1 🍁 A Cor Subestimada

     1º Dia.

     Dedos ágeis.

     A intuição desesperada da garota, que a frente do notebook transcrevia algumas das meras ideias que surgiam, parecia coisa de novela. A diferença é que novelas não eram reais.

     Ela estava entusiasmada espiritualmente, mas aquele cabelo desleixado e short que sambava em suas pernas, não demonstravam o mesmo.

     O estado de seu quarto, sobretudo a casa inteira, era lamentável. Há dias a moça não se preocupava com o bem estar social, moral e principalmente higiênico.

     O chuveiro já não recebia seu corpo nu a miseráveis 35 horas.

     Ao lado da mesa de trabalho uma quantidade considerável de pacotes de biscoitos de sal jogado sobre as migalhas do mesmo. A água na garrafa havia acabado, mas estava ocupada demais para ir buscar outra na geladeira.

     Sua postura desleixada na cadeira, com a perna esquerda agachada sobre o busto, descalça.

Nada importava, aquilo ao redor era apenas sem cor. Aquilo que dava seu melhor no computador era laranja.

A laranja era tudo o que precisava.

— ACABEI — gritou, após mais 3 horas digitando letra por letra sem parar.

     Gritou naquele quarto oco, por mais que objetos havia, tornavam-se nada. Gritou para quem quisesse ouvir. O vazio talvez? Talvez.

     Vivia sozinha. Ela e seu sonho laranja de conseguir publicar o livro que dedicou nove meses de sua vida.

     Nove meses era pouco para a moça. Nove meses de trabalho duro era o mesmo que ir à uma lanchonete sutil tomar um café na época da primavera, mas não era primavera.

     Quando se faz algo que gosta, o tempo é seu inimigo, amigo, irmão ou namorado. Mas o tempo nunca é entediante.

    Às vezes um pouco azedo-amarelo, mas era o tempo. Tempo mal-educado que não espera por ninguém. Mesmo assim, não era um inimigo tão cruel.

A crueldade corroía a alma de dentro para fora, até que não sobrasse qualquer gota da pureza.
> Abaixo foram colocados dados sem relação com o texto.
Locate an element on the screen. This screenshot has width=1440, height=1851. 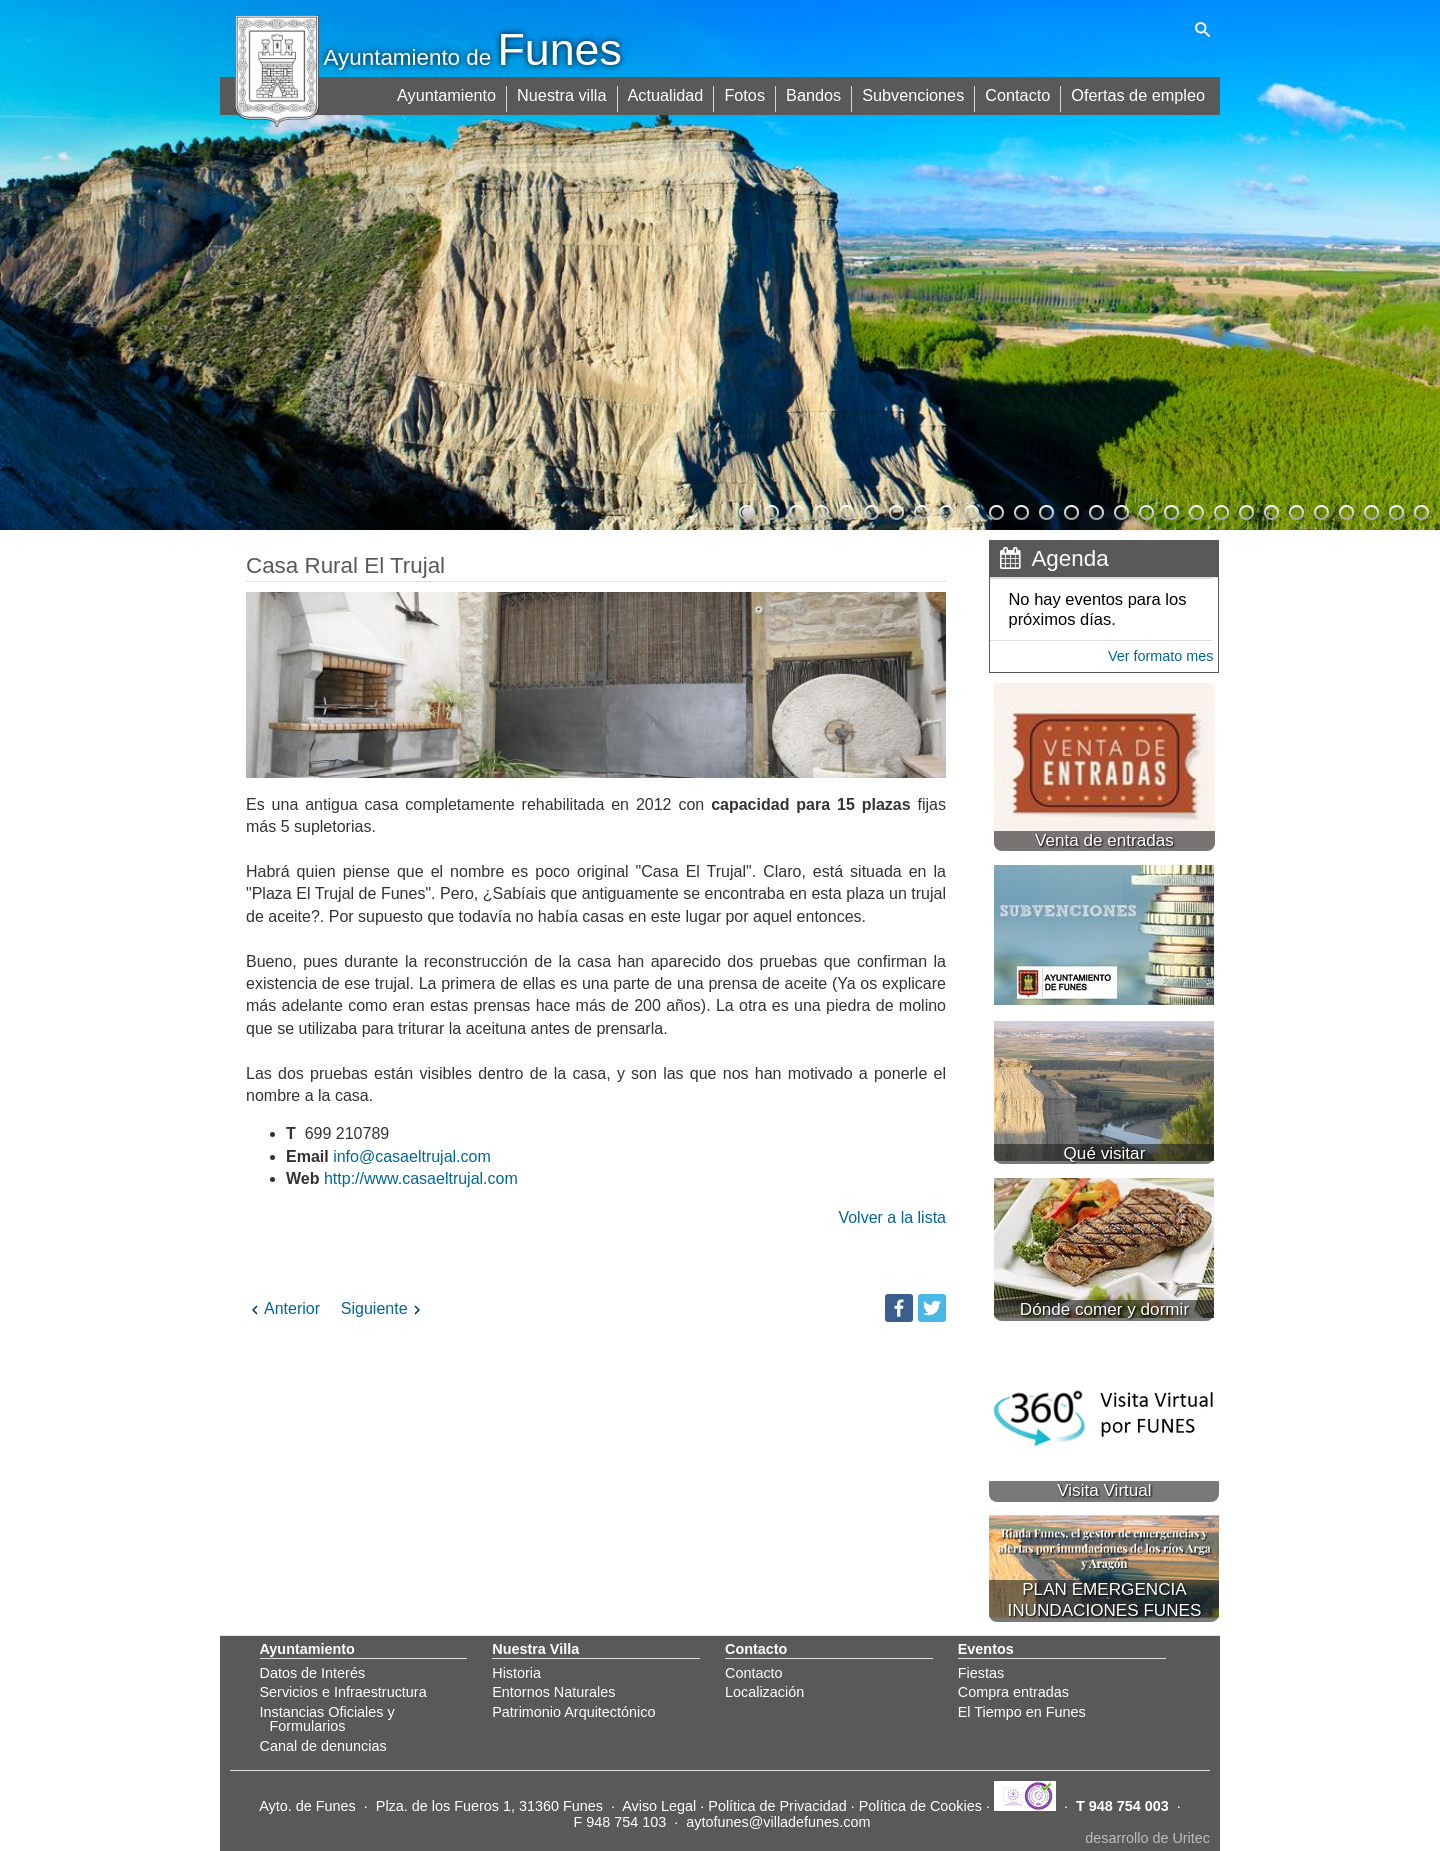
11 is located at coordinates (995, 510).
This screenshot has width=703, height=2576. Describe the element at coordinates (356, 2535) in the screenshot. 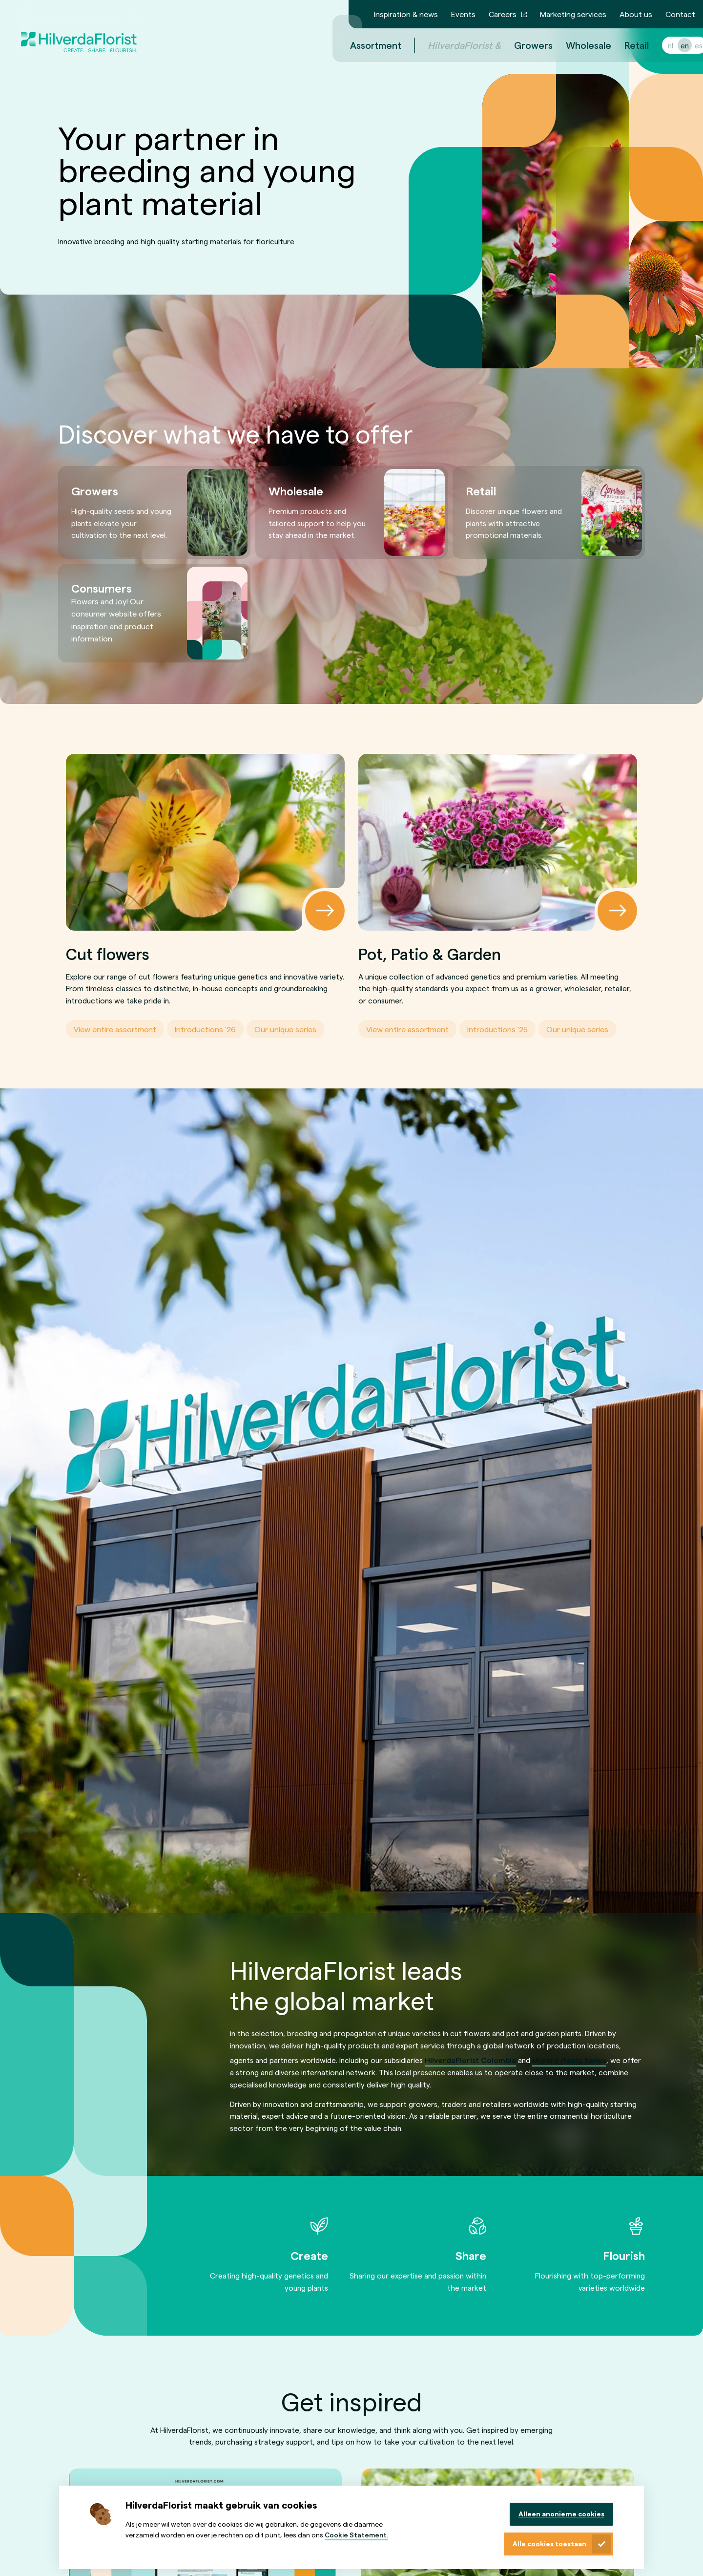

I see `Cookie Statement.` at that location.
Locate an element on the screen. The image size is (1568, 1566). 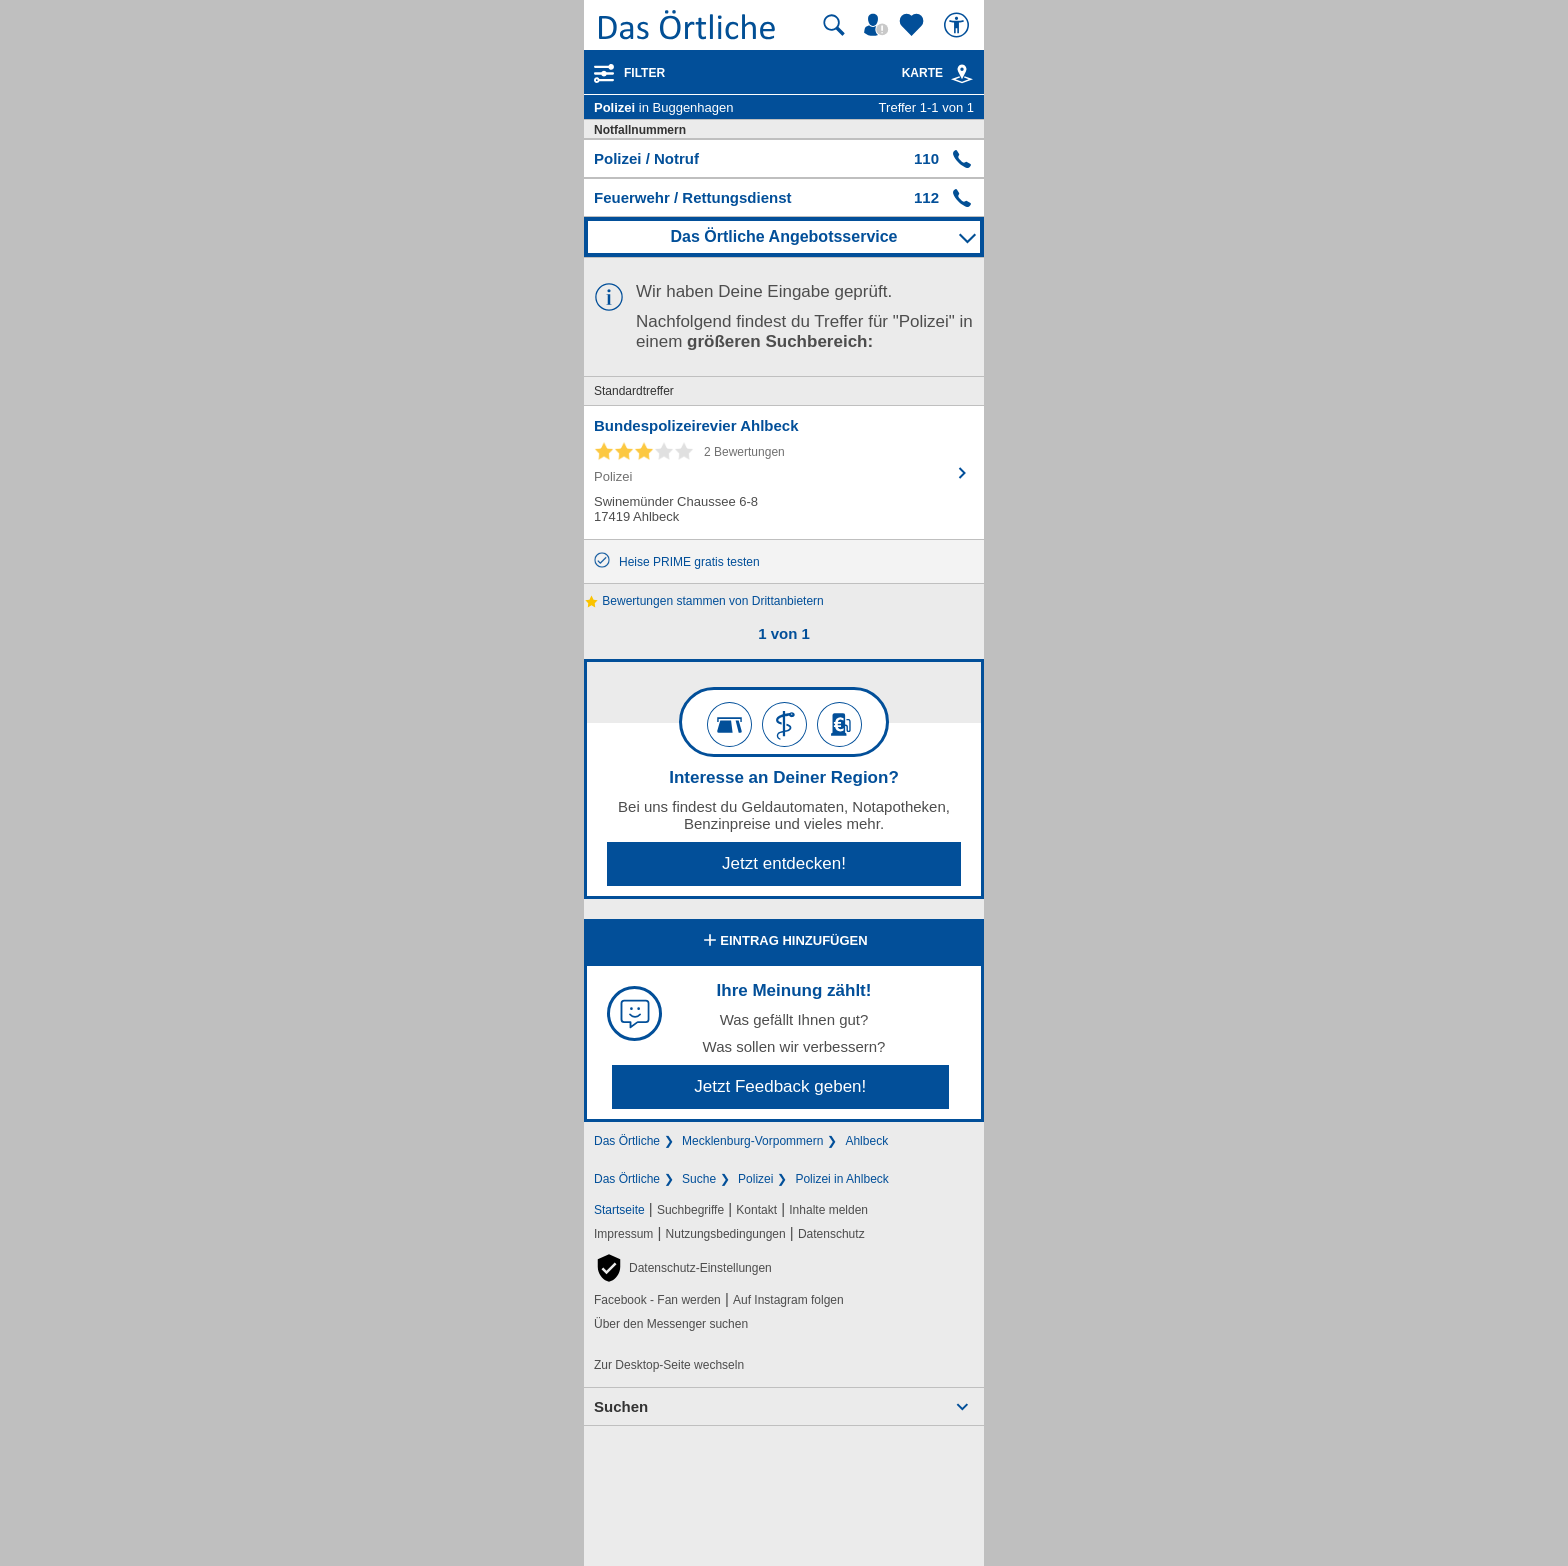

     Do pouco de socialização que ganhara como seu bom senso, a janela estava ao menos aberta para correr ar puro. Aquela janela tinha um nome, seu notebook tinha um nome, a cadeira que sentava há dias, também pusera um nome. Ela gostava de nomear coisas.

     Bom, já o seu nome não importa muito. Isso não mudaria em nada. Ela era "a garota da história" já que para as pessoas, é importante diferenciar uma das outras desta maneira.

     LEVANTOU-SE NUM PULO e correu até o banheiro, deixando atribuir o desalijo de sua "bexiga" prestes a explodir. O papel nem lá tinha mais, os segundos que se correram foram passados de pressa.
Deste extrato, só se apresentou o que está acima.